In nemmeno sette giorni del nuovo anno abbiamo avuto l’esempio di come sia in atto un nuovo corso: dapprima Bloomberg annuncia che la visita “a sorpresa” (davvero?) della Meloni a Trump è servita a sbloccare un accordo del valore di 1.5 miliardi con cui Space X fornirebbe al governo italiano un sistema sicuro e criptato per le comunicazioni riservate e militari.
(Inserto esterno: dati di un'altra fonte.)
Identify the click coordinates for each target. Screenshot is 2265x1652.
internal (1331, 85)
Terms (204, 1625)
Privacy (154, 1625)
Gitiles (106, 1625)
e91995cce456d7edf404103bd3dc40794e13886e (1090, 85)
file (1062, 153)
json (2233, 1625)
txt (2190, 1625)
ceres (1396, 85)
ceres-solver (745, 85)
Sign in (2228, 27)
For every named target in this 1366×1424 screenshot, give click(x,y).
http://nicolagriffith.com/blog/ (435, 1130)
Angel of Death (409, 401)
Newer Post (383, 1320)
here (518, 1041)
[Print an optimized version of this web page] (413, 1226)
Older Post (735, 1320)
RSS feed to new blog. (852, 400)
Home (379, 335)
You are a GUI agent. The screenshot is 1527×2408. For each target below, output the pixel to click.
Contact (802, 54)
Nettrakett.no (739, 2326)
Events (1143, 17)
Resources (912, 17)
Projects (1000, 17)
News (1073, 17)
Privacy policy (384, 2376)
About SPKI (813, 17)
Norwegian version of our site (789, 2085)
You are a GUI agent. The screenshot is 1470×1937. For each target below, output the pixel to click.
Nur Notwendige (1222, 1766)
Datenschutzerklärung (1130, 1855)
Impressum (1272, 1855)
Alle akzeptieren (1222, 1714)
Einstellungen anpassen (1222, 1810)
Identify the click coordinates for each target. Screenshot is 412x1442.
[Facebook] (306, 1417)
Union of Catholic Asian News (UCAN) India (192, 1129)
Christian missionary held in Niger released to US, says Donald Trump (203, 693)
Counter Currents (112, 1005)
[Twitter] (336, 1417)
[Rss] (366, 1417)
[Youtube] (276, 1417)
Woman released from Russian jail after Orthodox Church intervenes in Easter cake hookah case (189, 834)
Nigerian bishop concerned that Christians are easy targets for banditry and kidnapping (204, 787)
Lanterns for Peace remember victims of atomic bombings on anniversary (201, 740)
La nostra Presidente del Consiglio e il suo entourage si affannano a smentire l’esistenza di un qualsiasi accordo del genere, soprattutto dopo che è montata la polemica riguardo l’opportunità di mettere nelle mani di un soggetto privato estero le copmunicazioni di sicurezza nazionali, però Musk ha replicato con dei tweet che sembrano fornire indicazioni diverse e, cioé, che effettivamente ci siano delle conversazioni in corso su questo argomento.
Musk oggi è benm più che un imprenditore: le sue aziende sono diventate soggetti politici a tutti gli effetti, in grado di produrre effetti in qualsiasi Stato alla cui guida ci sia un leader amico – come Giorgia Meloni – fatto che induce lo stesso Musk a tweettare giudizi sull’andamento di affari interni, come nel caso dei giudici del TAR del Lazio che hanno bocciato per la seconda volta il provvedimento governativo per il trasferimento dei migranti nel lussuoso centro d’accoglienza che abbiamo costruito in Albania.
Un’ingerenza tale da far intervenire il Presidente Sergio Mattarella in persona!
Come se Musk non bastasse, il 7 gennaio 2025 anche Mark Zuckerberg ha fatto cadere la maschera e si è apertamente lanciato ad abbracciare il Presidente rieletto comunicando che Facebook, Instagram e altri prodotti Meta abbandoneranno il fact-checking negli Stati Uniti e al suo posto subentrerà un sistema di annotazioni che la Community potrà applicare ai contenuti; inoltre, Zuckerberg ha affermato che tutto il team di moderazione verrà trasferito dalla California al Texas e che collaborerà con il Presidente Trump per respingere ogni forma sospetta di censura nei confronti delle aziende americane come le sue. In parole povere, Zuckerberg sta tentando di imitare Muskl per entrare anche lui nella stanza dei bottoni (naturalmente per un tornaconto personale).
In poche parole, anche Zuckerberg ha tirato in ballo la buzzword “libertà d’espressione”, principio cui vorrebbe far tornare le sue piattaforme sociali. Abbiamo già visto questo film con Twitter/X: senza una moderazione puntuale e autorevole vi sarà uno tsunami di teorie del complotto, disinformazione, razzismo, odio e tutto quel che sta già soffocando la piattaforma di Musk.
Un’orda di barbari ignoranti e spregevoli sta per invaderci attraverso le moderne tecnologie e noi glielo stiamo permettendo perché ci siamo assuefatti a queste tecnologie e non abbiamo molte alternative al loro uso. Presto anche i CEO delle altre big tech usciranno allo scoperto e faranno le stesse mosse, soprattutto se hanno il controllo dei media (come Jeff Bezos che è proprietario del Washington Post, se non pro Trump non sicuramente contro di lui).
La neutralità delle Rete e del Web è finita (e non da oggi) ma rischiamo di vedere effetti negativi anche nella vita di tutti i giorni: ci stanno invadendo come barbari.
Sono i tecnobarbari e faranno danni.